EXCERPT |
European banks warned to prepare for worst as energy crisis looms

The news: As a continent-wide energy crisis looms, the European Central Bank is reportedly urging lenders to prepare for the worst amid fears that Russia could cut off gas supplies, according to Bloomberg.

ECB’s warning: The central bank privately wrote to banks last month, urging them to scrutinize the impact of a gas stoppage, including the heightened risk of companies defaulting, according to Bloomberg, which cited people familiar with the matter.

  • Responses are due in mid-September, and the ECB will carry out follow-up conversations with bank executives by the end of the month.
  • Separately, ECB President Christine Lagarde said the central bank is “ready to provide liquidity to banks, not to energy utility firms.”

The bigger picture: European energy prices have soared in recent months after Russia began limiting the supply of natural gas through its Nord Stream 1 pipeline in response to sanctions. In the UK, energy bills are expected to jump 80% this winter, per the country's energy regulator Ofgem. If energy companies fold in the wake of a crisis, the banks that lend to them could be hurt.

How prepared are banks? The banking sector’s resilience during the Covid pandemic shows that lenders can weather crises and are much better prepared than they were in 2008.

  • Regulations imposed following 2008 will help the banking system weather a possible energy meltdown. They include tougher liquidity rules and mechanisms allowing authorities to put failing banks into an orderly wind-down.

YOUR GOAL |
Echo the passage of the article on European banks and the energy crisis from "The bigger picture: European" up to and including "could be hurt.", word for word. The records that follow are drawn from a separate source unrelated to the article.

MATERIAL SHOWN |
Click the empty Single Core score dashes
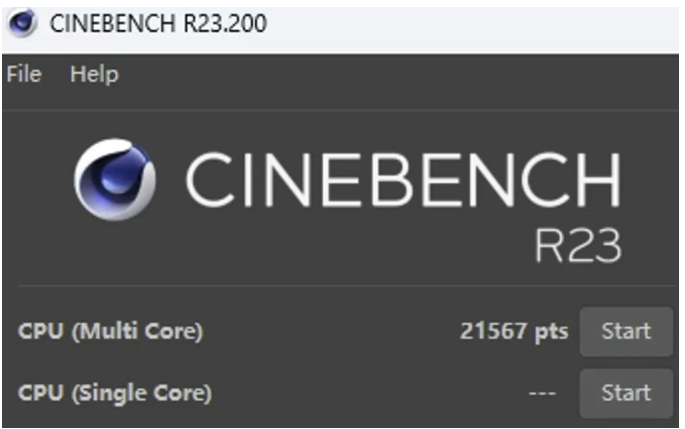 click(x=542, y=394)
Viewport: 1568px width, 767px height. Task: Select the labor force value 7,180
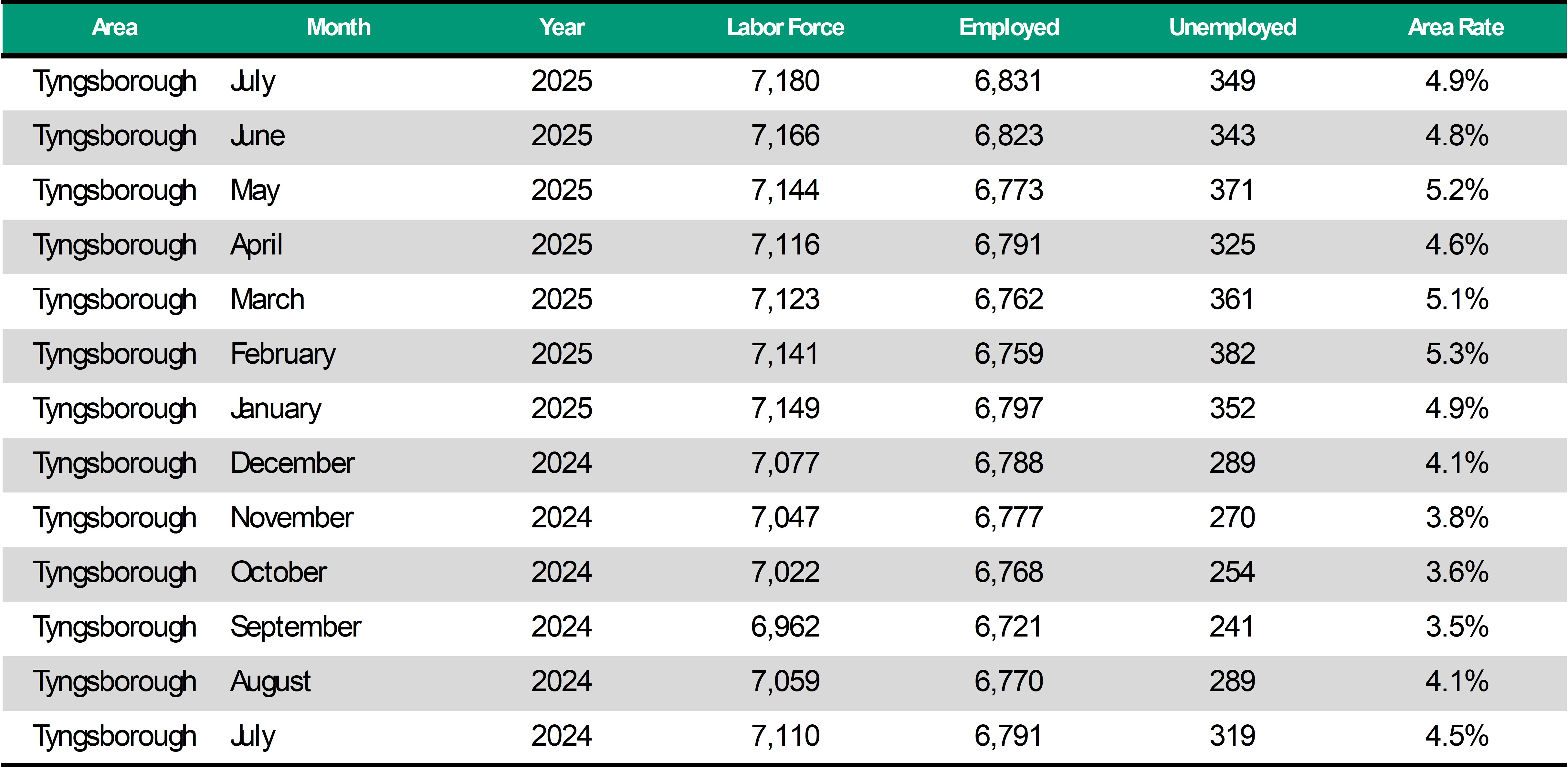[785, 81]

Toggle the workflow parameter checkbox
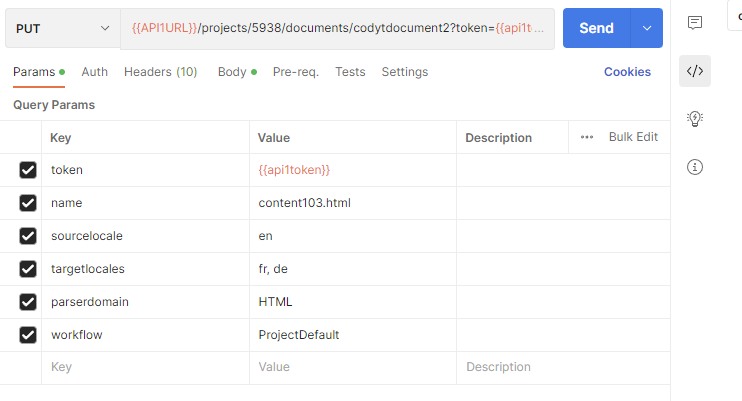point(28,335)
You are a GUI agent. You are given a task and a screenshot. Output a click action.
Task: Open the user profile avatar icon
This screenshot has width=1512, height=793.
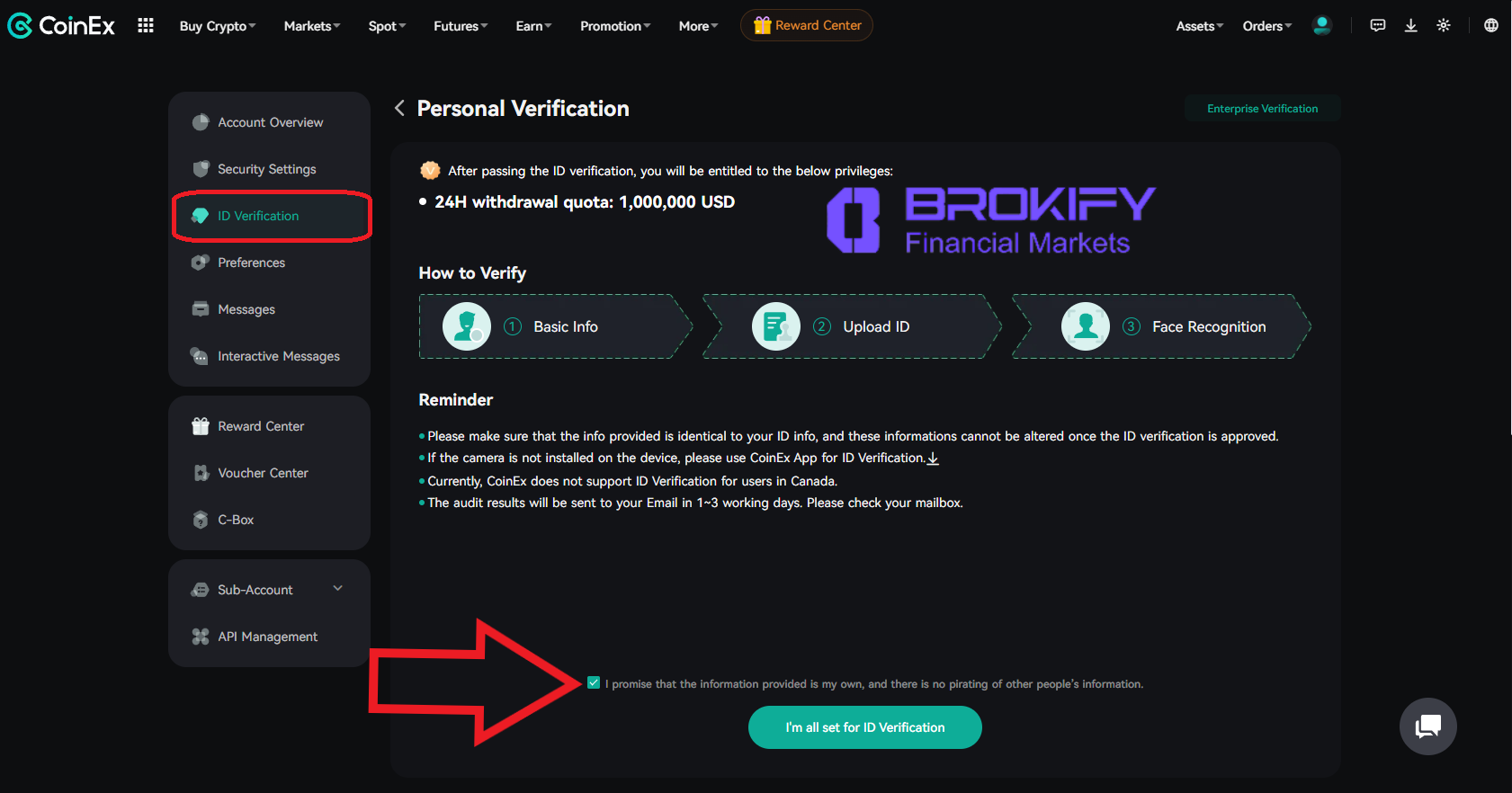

YOUR SOLUTION |
The bigger picture: European energy prices have soared in recent months after Russia began limiting the supply of natural gas through its Nord Stream 1 pipeline in response to sanctions. In the UK, energy bills are expected to jump 80% this winter, per the country's energy regulator Ofgem. If energy companies fold in the wake of a crisis, the banks that lend to them could be hurt.